Miguel quickens his step, lowers his head, leans into his dolly.
"It's time to go to work."
When night falls, an occupying army of mostly cashiered factory workers rides the trains into the city from its rust-belt perimeter. On any given night, government officials estimate, there are as many as 40,000 garbage-pickers, or cartoneros -- cardboard men -- roaming Buenos Aires. That number has increased more than tenfold since Argentina's economic collapse. Now, there is not enough trash to go around. Miguel likes to arrive early and stake out his turf.
"People will fight you over the garbage," Miguel says.
He is standing under a streetlight with his children, poised and waiting for the night's rubbish to be hauled out.
"We are living like animals now," he says.
Scrap by scrap, the Machados grind out a few dollars a day from their neighbors' grime and refuse. Their improvisational effort is a template for millions of workers in the developing world who are part of a growing labor force that is off the books and on the margins.
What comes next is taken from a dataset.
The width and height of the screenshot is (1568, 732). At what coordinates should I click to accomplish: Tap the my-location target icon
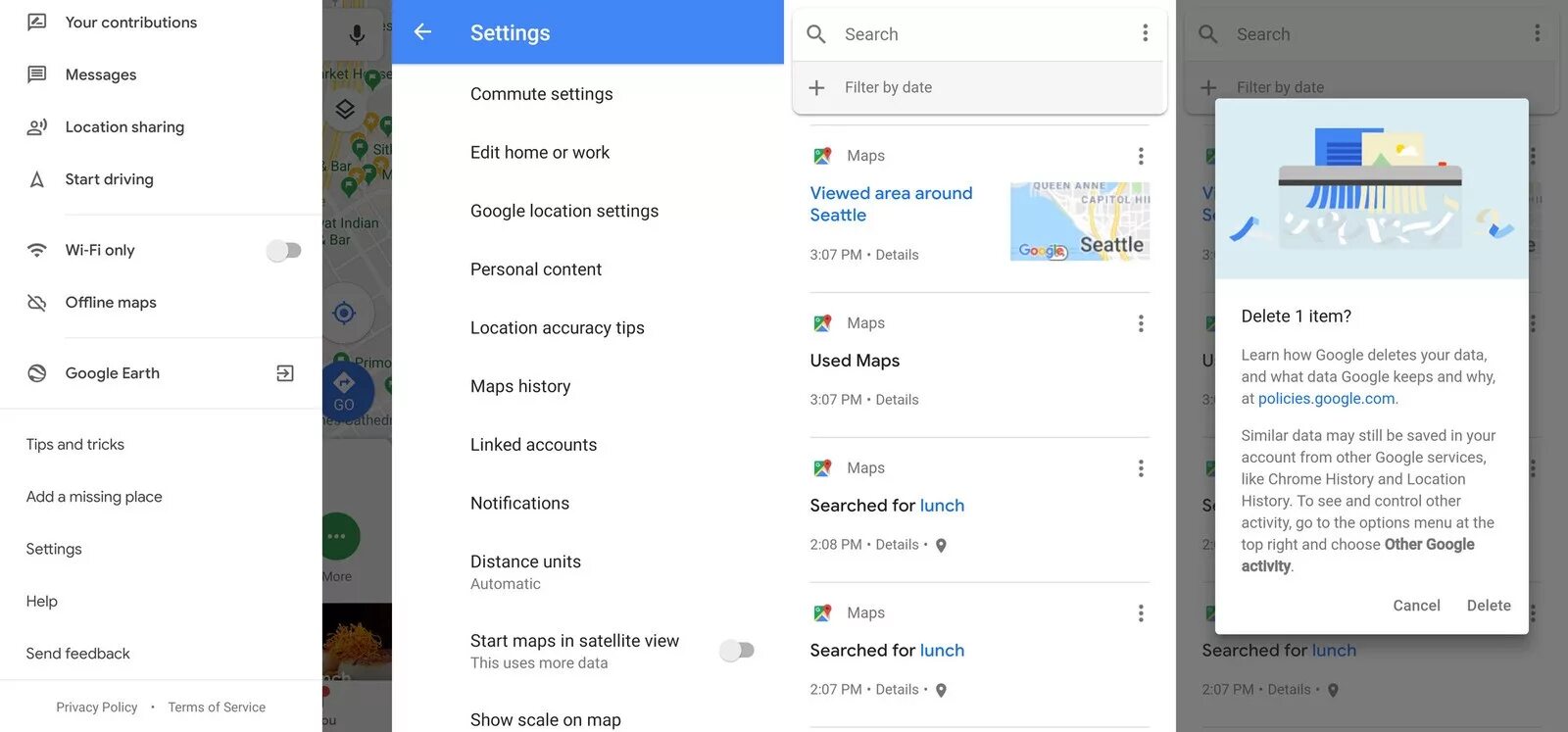coord(344,314)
Work is not what it used to be. Shrinking economies are squeezing the life from the full-time, 9-to-5 jobs with benefits and security that have historically been the bricks and mortar of modern industrial states. An amorphous informal sector accounts for nearly half of all jobs in the developing world, according to a 2001 study commissioned by the World Bank, and is growing larger still.
Here in Buenos Aires, that means a nightly scramble for trash. The doormen have their favorites and will often separate the good stuff and set it aside for families like the Machados, good people who don't just rifle through the trash bags and leave a big mess for the doormen to clean up. But you have to be quick or they'll leave it for someone else.
"The doorman has something for you," Miguel says to his son Lucas, 9, round-faced and chatty, and in the midst of putting his brother Jonathan, 11, in a headlock.